A powerful voice in the natural hair movement, Harrel has spoken many times about the need for more inclusivity in the industry, calling on retailers to stock a larger variety of black hair products and teaming up with Stylist in 2017 to expose how many hairdressers in London shockingly refuse to cater for Afro hair.
But not one to just talk the talk, Harrel has also made it clear how important it is that black women take control of the market and founded her own hair extension brand Big Hair No Care. In an interview last year she told Stylist, “Black women spend, on average, six times more than white women on beauty. 99% of the brands making black hair extensions are Asian, they’re not black-owned.
“For years, black women would relax their hair and wear it straight so it was easy for Asian brands to create styles that women were going to wear. But since the natural hair movement, these brands are finding it hard to catch up because they just don’t know what our hair looks like.”
Harrel’s brand is currently going through a relaunch and we can’t wait to see what she does with it next, having already wowed women with her realistic, voloumous Afro hair extensions and passion for supporting other black hair care brands that are owned and founded by black women. “We want to make sure more black people make money from the black hair industry,” Harrel reiterates.
So, then, as Stylist continues to support the black hair movement we couldn’t think of anyone better to shout out to other proud fro owners and relay the frustrations that sometimes come with rocking her natural hair.

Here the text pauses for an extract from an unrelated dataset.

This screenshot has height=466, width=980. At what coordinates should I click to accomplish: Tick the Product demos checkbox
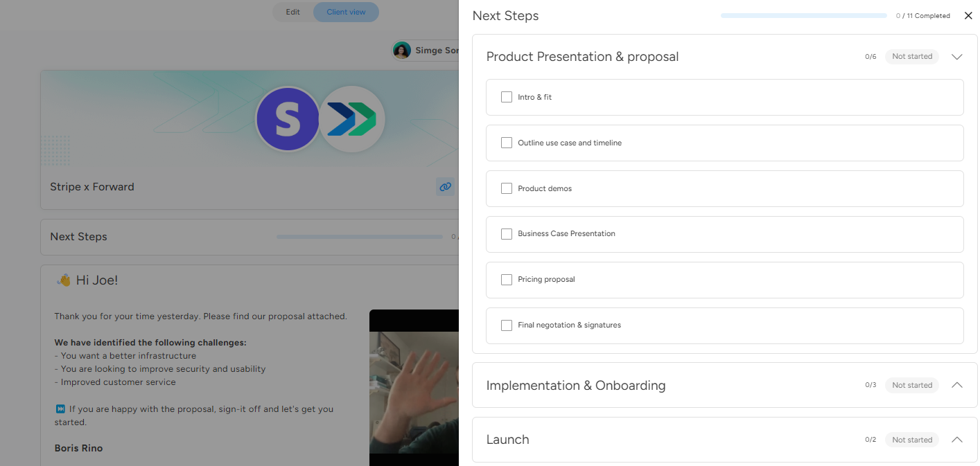(x=506, y=188)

Whether you have Afro hair yourself or not, read on to either nod along or be educated on what only women with a fro will know.
1. People will try and touch your hair
“People will try to touch your hair all the time. Some will ask, some won’t ask – but the answer is always no. It’s simple.
Why? Because we’re not cute dogs that you can pet. It’s massively patronising. Your hair is as different as mine, yet I don’t put my fingers in it because it’s your personal space and you don’t know where my hands have been.”
2. It’s often seen as unprofessional
“Afro hair is big and bold, it can definitely stand out in a crowd and it’s beautiful. But it’s definitely not unprofessional.
Yet, you have a lot of workplaces that still ask employees to straighten their hair, put it back in a ponytail or in a bun, and you even have some schools that think that Afro hair is a violation of their dress code.”
3. No, we don’t wash it often
“We don’t need to wash our hair very often and people don’t get it. Some of us wash it once a week, some of us wash it once a month. Our hair doesn’t really get greasy and it’s fine!”
4. And then…the wash day struggle
“Wash day is a proper operation, you need to wash, condition, have a mask, leave in conditioner, the oil, the twist out, then let it dry. Oh my god, wash day is a struggle. I know you can relate.”
5. People constantly ask if it’s real
“You will constantly be asked if your hair is real or not real, but not all of us wear extensions. I do, it’s less maintenance.
But many, many women have just as much hair naturally, because black hair grows too.So, if it looks fab, that’s all you need to know.”